Speaking to University of Córdoba radio, constitutional lawyer Miguel Rodriguez Villafañe explained that Article 99/19 harkens back to an era when a legislator from a distant province often took weeks to reach Congress for an extraordinary session during the recess period. The president was thus empowered to fill such vacancies in those circumstances. "Today," he pointed out, "the president's office can make phone calls and gather all the senators within ten hours. Macri chose the shortcut instead."

For this reason, Villafañe Rodriguez said it is "urgent that Congress convene itself and exercise its own powers, lest by March next year the Judiciary be completely overrun and Congress itself be hamstrung by the many decrees that are already being implemented."

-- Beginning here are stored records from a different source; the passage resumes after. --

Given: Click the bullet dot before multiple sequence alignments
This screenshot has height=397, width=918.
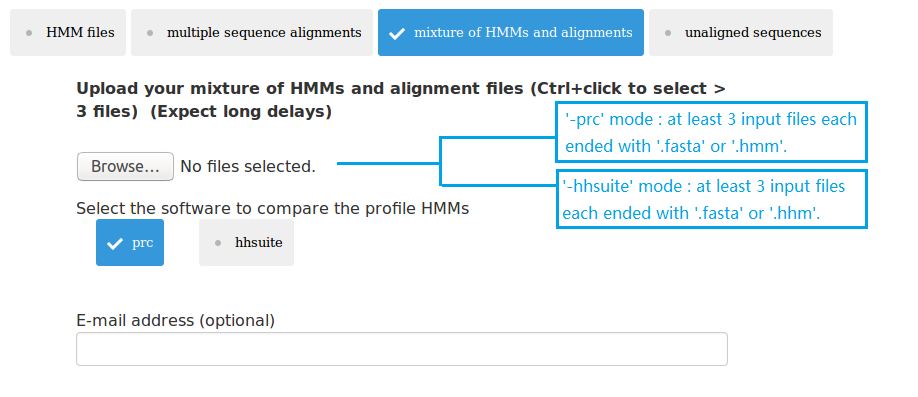Looking at the screenshot, I should 150,33.
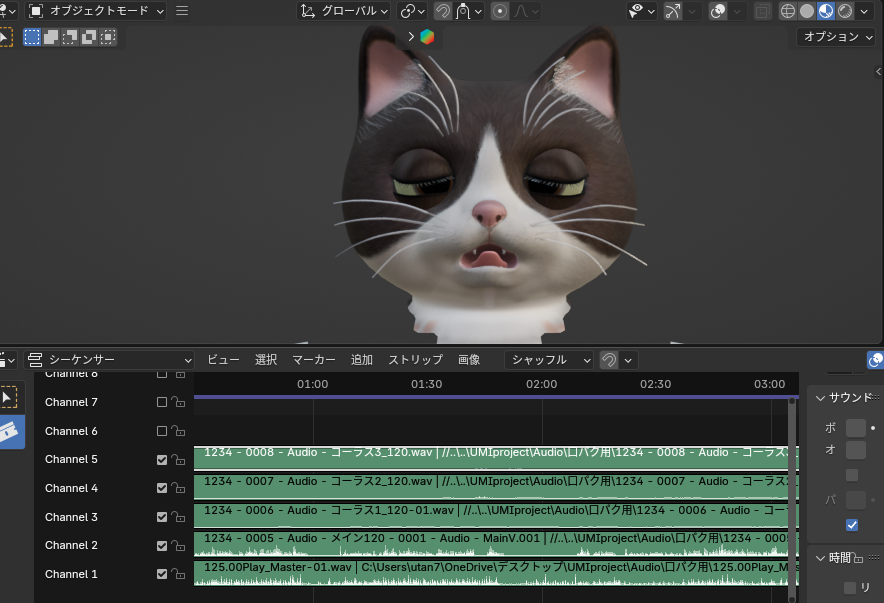This screenshot has width=884, height=603.
Task: Open the マーカー menu
Action: 313,360
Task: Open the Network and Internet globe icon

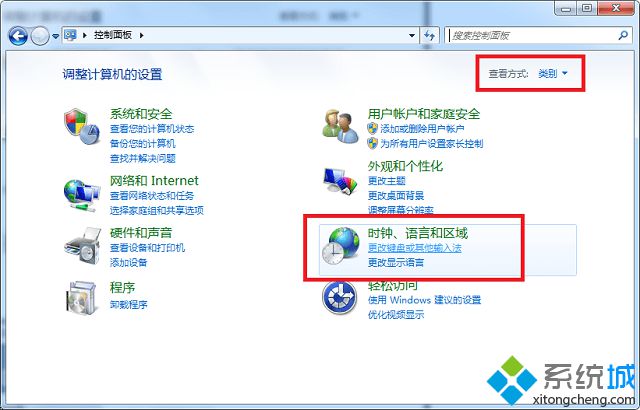Action: coord(82,195)

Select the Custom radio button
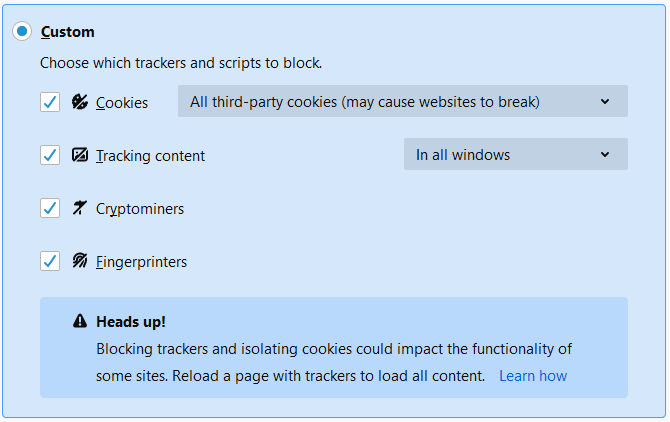22,32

Former UCR Congressman Ricardo Gil Lavedra, one of the presiding judges in the historic 1985 Trial of the Juntas, condemend President Mauricio Macri’s decree. “It is a mistake and it’s a pity because we all count on institutional normality,” he told reporters today in an interview with the Radio 10 station.

“It is politically understandable why he wanted to bypass Congress; it buys him a year to negotiate other issues,” he conceded. “It is, however, a mistake and sets a very sinister precedent because future presidents will now name judges and justices during summer recess.”

Constitutional lawyer Andrés Gil Domínguez considered Macri’s decree “an exception that can only be applied in a situation of verifiable urgency. Today, we are not in such a situation.” He added that “considering the promises of consensus that he (Macri) touted during the campaign, it is important he reviews this measure."

“These decrees," Gil Domínguez concluded, "do harm to the nation's institutions.”